Eight-year-old Ucluelet local Angus Sohier had a blast learning how to build and program robots with lego pieces during North Island College’s robotics camp last week. (Photo - Andrew Bailey)

Eight-year-old Ucluelet local Angus Sohier had a blast learning how to build and program robots with lego pieces during North Island College’s robotics camp last week. (Photo - Andrew Bailey)

North Island College brings robotics camp to Ucluelet

“Everyone loves Lego but these camps provide something new.”

Young robot enthusiasts brought lego to life in Ucluelet last week.

North Island College launched a robotics camp for kids between 9-12 years old this summer and welcomed roughly 200 of them to week-long learning experiences in Port Alberni, the Comox Valley, Ucluelet, Port Hardy and Campbell River.

Students spent the week improving their digital literacy and picking up transferrable skills in science, technology, engineering and math, while building and controlling Lego EV3 robots and making connections with likeminded youth in their community.
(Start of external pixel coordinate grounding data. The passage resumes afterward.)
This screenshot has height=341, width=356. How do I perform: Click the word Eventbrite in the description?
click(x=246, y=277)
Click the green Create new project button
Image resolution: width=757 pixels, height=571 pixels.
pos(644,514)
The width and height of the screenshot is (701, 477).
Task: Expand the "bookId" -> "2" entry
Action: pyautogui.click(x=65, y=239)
“Those skills are really easily transferrable into more complex programming languages,” camp instructor Andrew Gair told the Westerly News during the camp’s final day on Friday.

“It teaches visual programming and visual programming is super useful for kids and learning it through lego is an awesome way to do it because you get to physically see what your code does, rather than watch an object move across the screen.”

Wickaninnish Community School principal Drew Ryan, whose nine year old son Tayte participated in the program, said the course provided a valuable alternative to the West Coast’s traditional summer calendar.

“Having some programming options that are more science based, I think, is pivotal,” he said.

“We have a lot of outdoor education opportunities here in both Ucluelet and Tofino, but something more science and mathematical based is pretty cool to see as that’s one of the musts in our society today. It’s a win-win. These kids had lots and lots of fun.”

Ucluelet local Angus Sohier, 8, was delighted about his first hands-on robot building experience.

“It was fun,” he said. “We got to build moving lego.”

Koen Lefevre, 10, also had a blast.

“I really like lego and we got to build lego and then bring it to life in our own way,” he said. “You get all these pieces and it’s almost like you can build whatever you want. It’s just really fun getting this experience because most kids don’t usually get this. This is a huge opportunity. It’s just a crazy experience and tons of fun.”

NIC’s robotics camp was launched after NIC employee Albert Balbon’s son Chase was inspired by a Lego EV3 experience his Grade 5 class had.